# [Provided data]
_ _ _ _ _
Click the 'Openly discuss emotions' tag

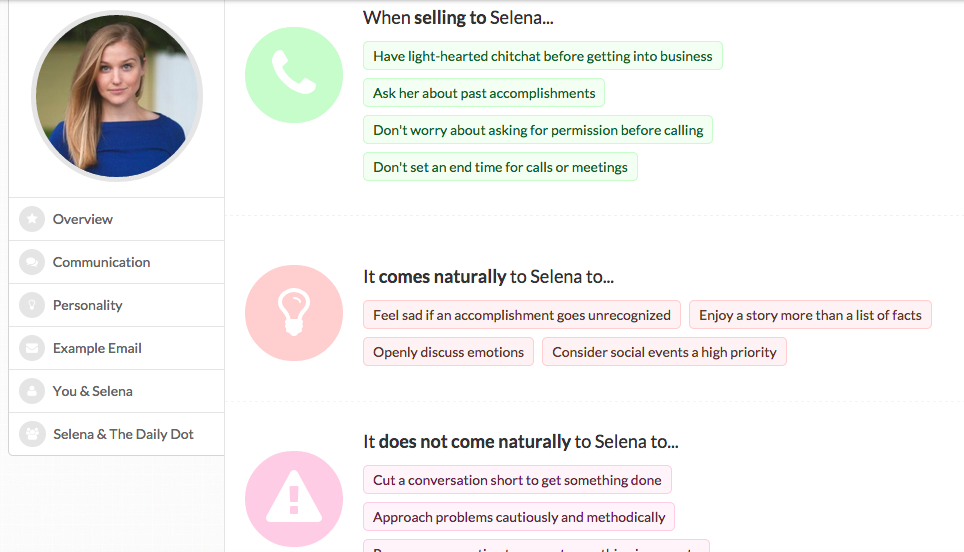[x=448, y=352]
_ _ _ _ _
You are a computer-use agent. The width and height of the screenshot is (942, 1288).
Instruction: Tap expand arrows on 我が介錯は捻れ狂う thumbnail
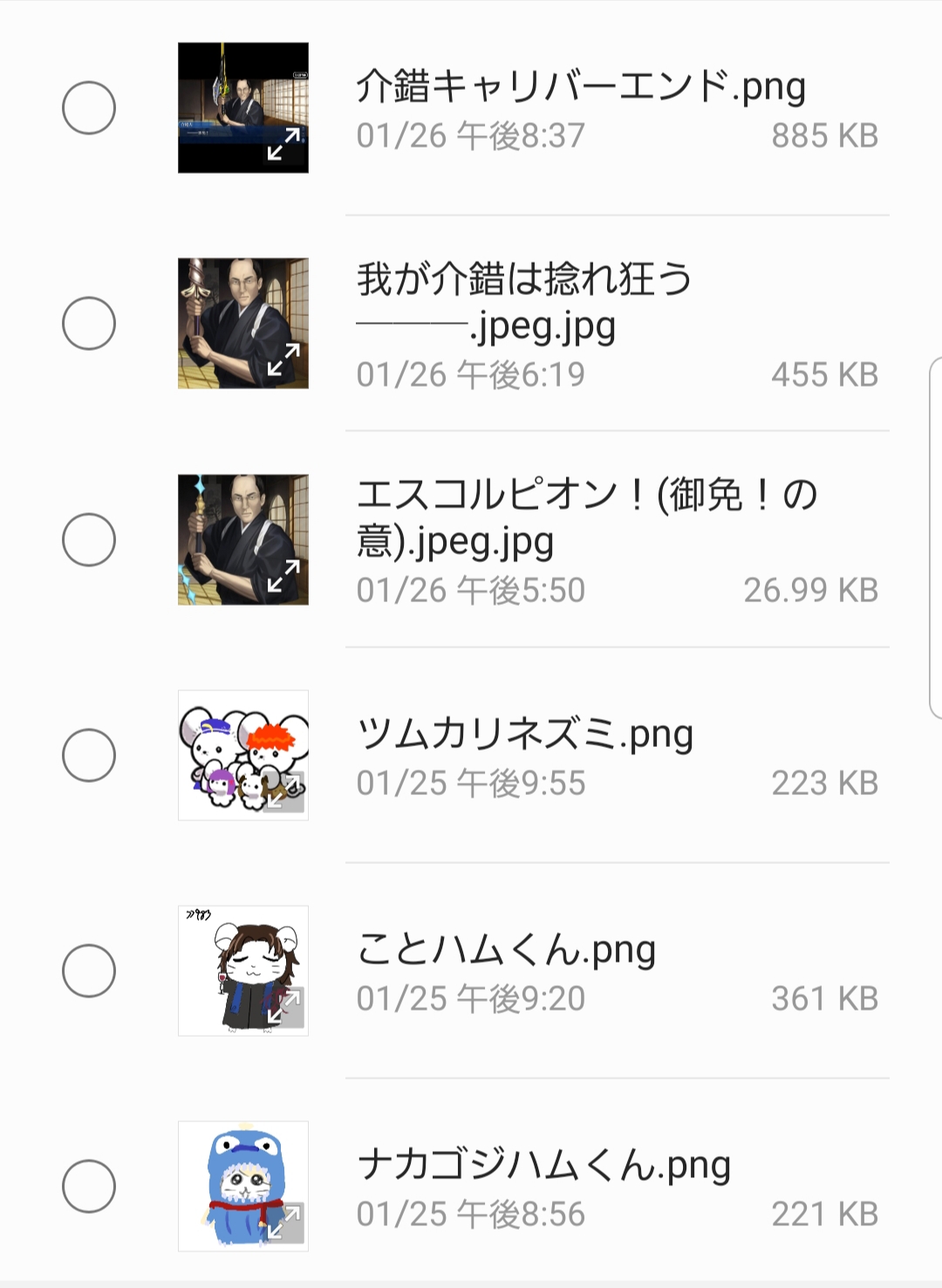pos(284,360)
_ _ _ _ _
# [Task requirements]
Rewrite everything from the line containing "You are a computer-use" down to the line containing "pos(284,360)" as a JSON list of strings, one string per line and blank lines omitted. Leave the pictures out of the answer.

# [Written solution]
[
  "You are a computer-use agent. The width and height of the screenshot is (942, 1288).",
  "Instruction: Tap expand arrows on 我が介錯は捻れ狂う thumbnail",
  "pos(284,360)"
]